Japan is aiming for 28 gigawatts of solar power in 10 years. In comparison, current solar capacity worldwide is under 17 gigawatts.
“Some countries, when they put out a national goal, you don’t know whether they will achieve it, but Japan seems to have a good track record,” said Shawn Qu, CEO of Canadian Solar, a Chinese manufacturer of solar power modules.
“If the [Japanese] government puts out the target, then they have the mechanism to make sure it happens.”
Japan reintroduced solar subsidies for home panels last April, after pulling the plug on the incentives in 2005. It watched sales more than double in 2009, compared with the previous year.
“We believe [the market] is going to double again in 2010,” Qu told investors and reporters at the Piper Jaffray clean energy technology conference.
JA Solar, another Chinese solar panel maker, echoed Canadian Solar’s optimism over Japan.
“Today, the Japanese market is very strong,” said Ming Yang, vice president of business development for the firm, citing the nation’s high electricity rates plus a “very good subsidy support from the Japanese government.”
A Fragmented U.S. Market
While Japan was singled out for fast expansion, both companies pointed out that the U.S. solar industry is brightening.
For Canadian Solar, which moved its headquarters to Ontario from China last September, the U.S. was not on the business map in 2008. But in 2009, the American market covered nearly 10 percent of the company’s sales.
The U.S. is going to be a “high-growth market,” predicted Qu, but it is “very fragmented at this moment.”
The major difficulty for solar makers is the lack of a blanket federal policy to combat climate change. Current carbon regulation in America is marked by a patchwork of state laws, which include renewable energy portfolio standards (RPS) in roughly 30 states, creating multiple markets with various clean power targets.
Still, the “U.S. has the potential to become, if not No. 1, then the No. 2 solar market in the world,” Qu said. “Give it three or four years.” Currently, Germany is the world’s top market for solar by installed capacity, thanks to aggresive government subsidies in recent years.
The main market drivers in the U.S. are expected to be the federal stimulus money related to clean energy and state renewable electricity standards, said Roger Little, CEO of Spire Corp., a Massachusetts-based maker of solar equipment.
“The U.S. is going to be the fastest growing market in the world,” he said. “States have incentives that the feds haven’t gotten to yet.

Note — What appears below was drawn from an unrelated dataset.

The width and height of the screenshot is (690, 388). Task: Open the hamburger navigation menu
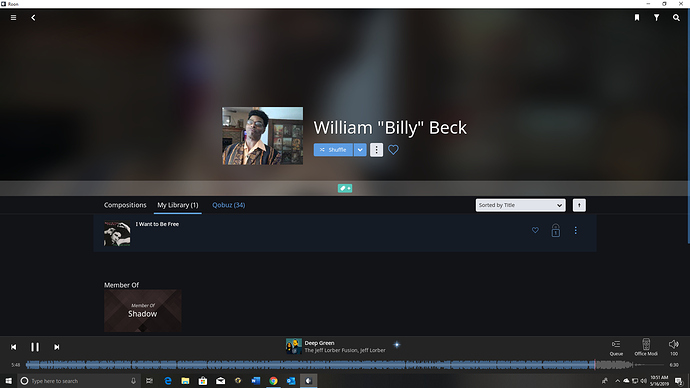pyautogui.click(x=14, y=18)
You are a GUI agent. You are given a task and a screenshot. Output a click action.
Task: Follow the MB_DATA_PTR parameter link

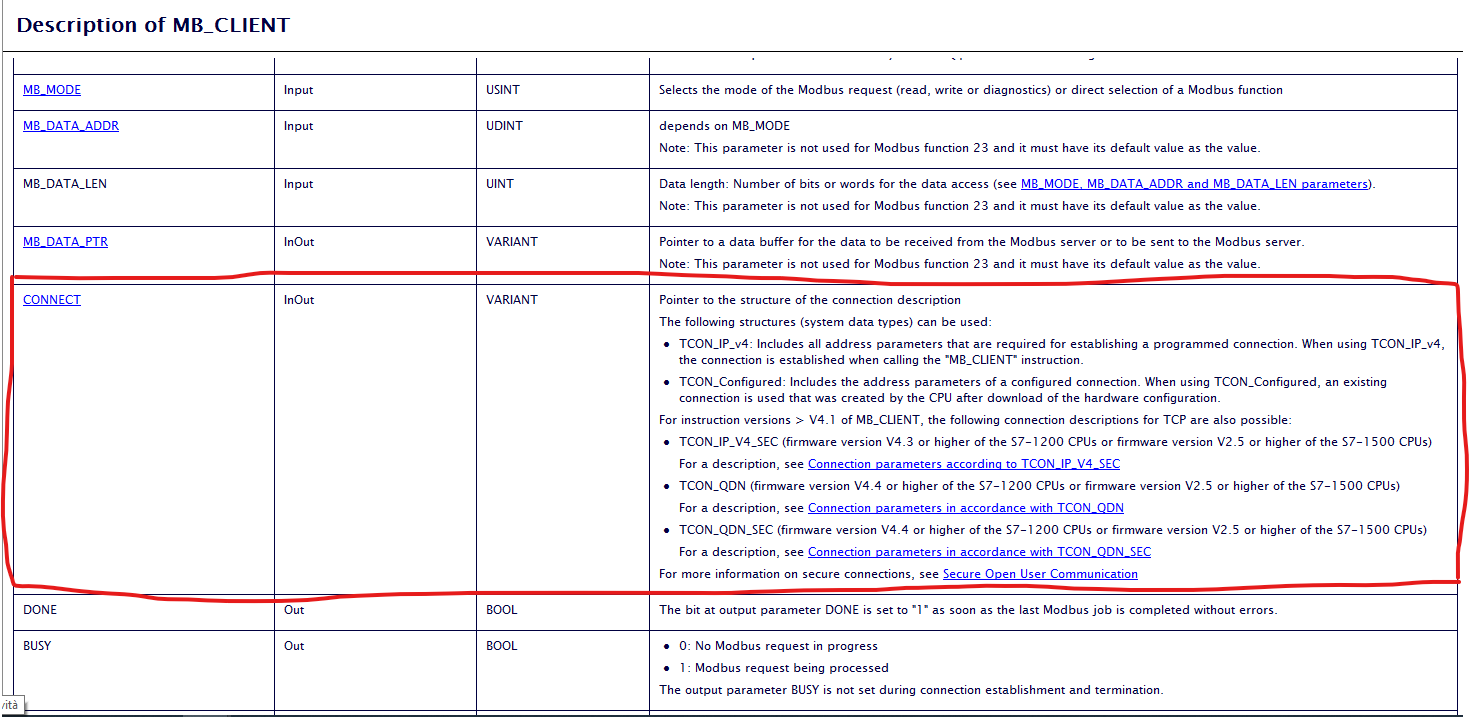click(65, 242)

“There’s something like 250 gigawatts over 10 years [in clean electricity] that the states have identified are needed for their RPS and other applications.”

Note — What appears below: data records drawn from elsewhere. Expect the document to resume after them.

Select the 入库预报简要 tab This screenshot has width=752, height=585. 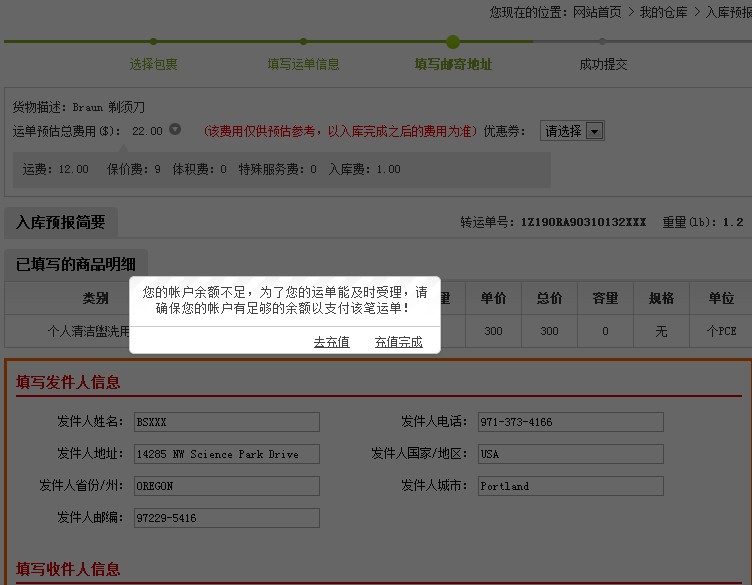point(61,222)
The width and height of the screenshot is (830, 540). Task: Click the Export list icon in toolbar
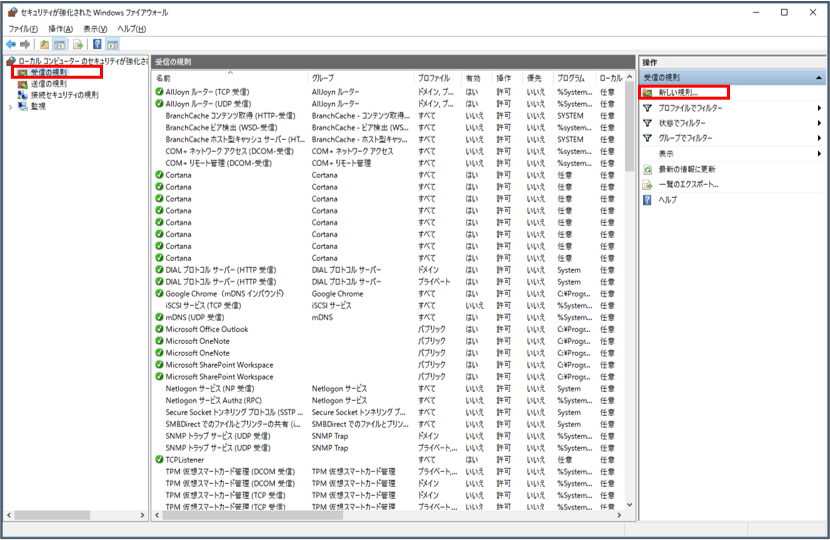[77, 44]
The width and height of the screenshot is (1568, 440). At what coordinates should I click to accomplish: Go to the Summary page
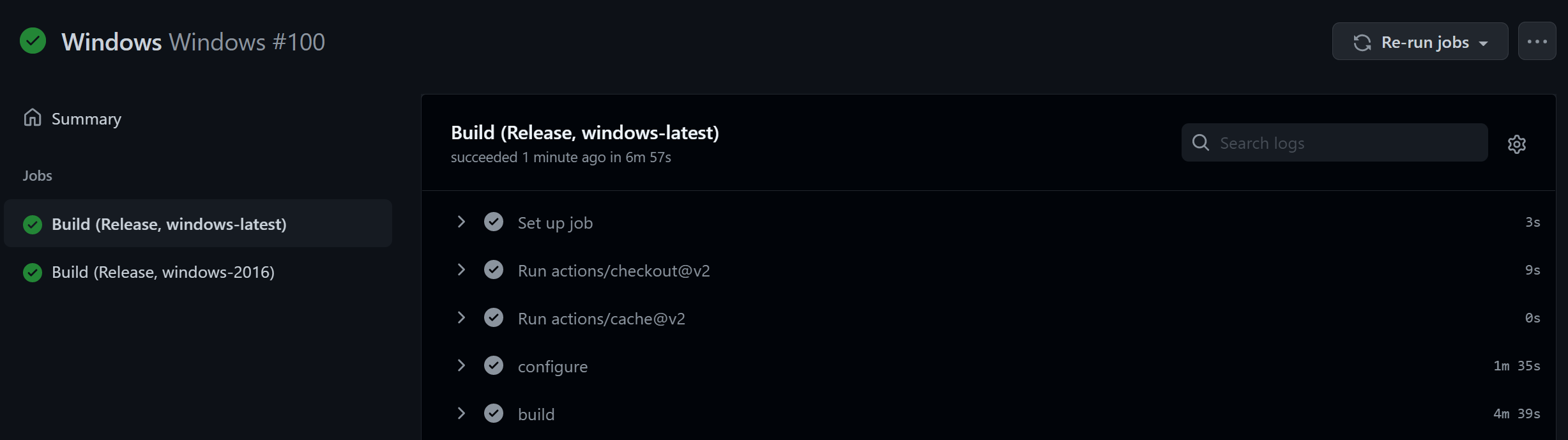point(86,119)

In a sea of Asian solar makers, Little pushed another message: Buy American. “You can make modules in the U.S. for almost as much as you can make them in China,” he said.
China’s LDK Solar, meanwhile, the largest and lowest-cost solar wafer company in the world, said the U.S. is on its radar, while the Chinese market really is set to boom.
“Module sales in North America will be a big opportunity for LDK to explore down the road,” said Xiaofeng Peng, the company’s chairman and CEO. “China,” he added, “in the next five years could be one of the biggest solar markets.”
Global Growth
Qu described the nascent solar energy market as a “roller coaster ride.”
“Every year it is going to have its new challenges,” he said. But even with the tumult in the solar energy sector, most observers agree that solar will be mostly up for many years to come.
The lesson of 2009, said Qu, is that “solar can maintain a very healthy growth even during the worst financial crisis in modern history.”
Yang of JA Solar predicted a constant 30 to 40 percent boost in the industry over the next 10 years, as nations, including Europe, China, and U.S. states, chase national renewable energy targets by 2020. Solar power is “one of the few solutions that can help achieve that,” Yang said.